WORK REQUEST: Look through the entries below and return all lines including the word "agent".

Stored data entries
○ ○ ○ ○
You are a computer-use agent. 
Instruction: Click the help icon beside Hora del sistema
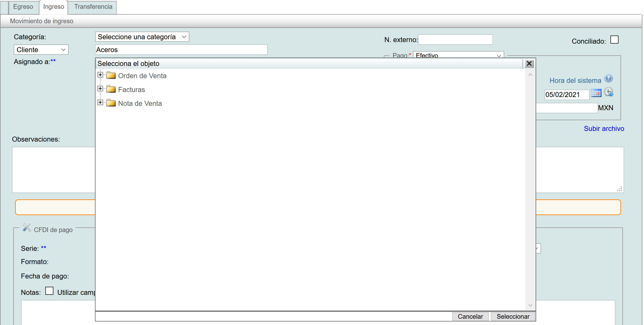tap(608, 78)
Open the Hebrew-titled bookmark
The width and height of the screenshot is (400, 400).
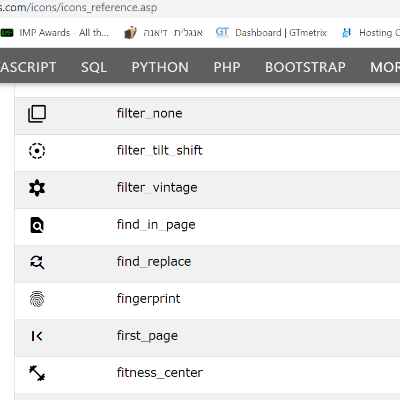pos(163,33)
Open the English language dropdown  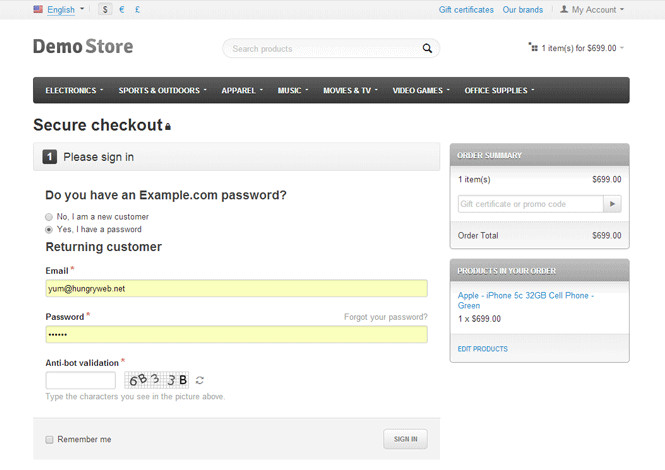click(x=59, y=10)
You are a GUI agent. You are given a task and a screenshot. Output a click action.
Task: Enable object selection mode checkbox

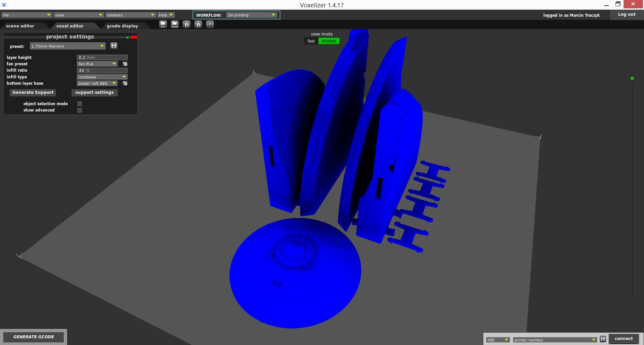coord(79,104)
○ ○ ○ ○
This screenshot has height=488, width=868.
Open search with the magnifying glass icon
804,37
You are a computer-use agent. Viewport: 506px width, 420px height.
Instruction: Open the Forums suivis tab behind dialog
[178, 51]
○ ○ ○ ○
COMPLETED EXERCISE:
You are a computer-use agent. 
You are a GUI agent. You are given a task and a screenshot. Output a click action.
You are a computer-use agent. Viewport: 506px width, 420px height.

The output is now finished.